-- MATERIAL PROVIDED follows --

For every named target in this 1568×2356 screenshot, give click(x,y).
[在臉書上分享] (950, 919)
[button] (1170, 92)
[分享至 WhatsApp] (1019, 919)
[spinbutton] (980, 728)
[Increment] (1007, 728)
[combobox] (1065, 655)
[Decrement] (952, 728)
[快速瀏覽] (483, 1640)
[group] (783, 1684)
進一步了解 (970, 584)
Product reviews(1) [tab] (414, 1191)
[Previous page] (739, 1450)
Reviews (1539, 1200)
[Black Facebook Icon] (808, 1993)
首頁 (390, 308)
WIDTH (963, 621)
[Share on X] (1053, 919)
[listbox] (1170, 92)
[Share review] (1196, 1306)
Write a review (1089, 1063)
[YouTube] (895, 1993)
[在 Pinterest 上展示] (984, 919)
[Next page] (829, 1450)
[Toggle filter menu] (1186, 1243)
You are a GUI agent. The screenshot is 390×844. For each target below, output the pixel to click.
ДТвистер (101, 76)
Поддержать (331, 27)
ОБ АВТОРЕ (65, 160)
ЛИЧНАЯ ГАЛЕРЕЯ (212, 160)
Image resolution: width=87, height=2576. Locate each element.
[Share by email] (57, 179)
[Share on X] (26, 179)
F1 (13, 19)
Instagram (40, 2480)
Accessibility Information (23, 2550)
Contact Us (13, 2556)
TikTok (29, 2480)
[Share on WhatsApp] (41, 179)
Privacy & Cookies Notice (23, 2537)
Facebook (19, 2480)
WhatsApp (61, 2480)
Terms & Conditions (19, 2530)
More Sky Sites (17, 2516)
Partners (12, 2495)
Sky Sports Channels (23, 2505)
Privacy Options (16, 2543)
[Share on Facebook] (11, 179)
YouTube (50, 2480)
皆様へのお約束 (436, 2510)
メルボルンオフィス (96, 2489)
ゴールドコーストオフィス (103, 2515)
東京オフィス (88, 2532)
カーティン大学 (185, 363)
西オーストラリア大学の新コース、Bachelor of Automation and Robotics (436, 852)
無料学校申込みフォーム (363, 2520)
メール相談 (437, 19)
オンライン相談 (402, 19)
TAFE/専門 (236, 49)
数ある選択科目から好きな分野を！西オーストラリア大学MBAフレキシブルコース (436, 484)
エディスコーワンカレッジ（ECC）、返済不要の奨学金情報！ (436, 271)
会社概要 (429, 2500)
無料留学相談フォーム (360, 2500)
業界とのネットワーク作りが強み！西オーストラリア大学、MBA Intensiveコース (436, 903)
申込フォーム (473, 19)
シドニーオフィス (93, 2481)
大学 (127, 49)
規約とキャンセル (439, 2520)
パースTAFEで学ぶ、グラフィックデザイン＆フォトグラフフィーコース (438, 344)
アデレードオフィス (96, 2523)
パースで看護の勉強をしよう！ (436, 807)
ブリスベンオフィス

-- MATERIAL PROVIDED concluded --

> _WHAT THE TASK ASKS_
Within the data above, find the lines that contain the word "WhatsApp" and copy each of them.

> _SOLUTION FOR THIS TASK_
[分享至 WhatsApp] (1019, 919)
[Share on WhatsApp] (41, 179)
WhatsApp (61, 2480)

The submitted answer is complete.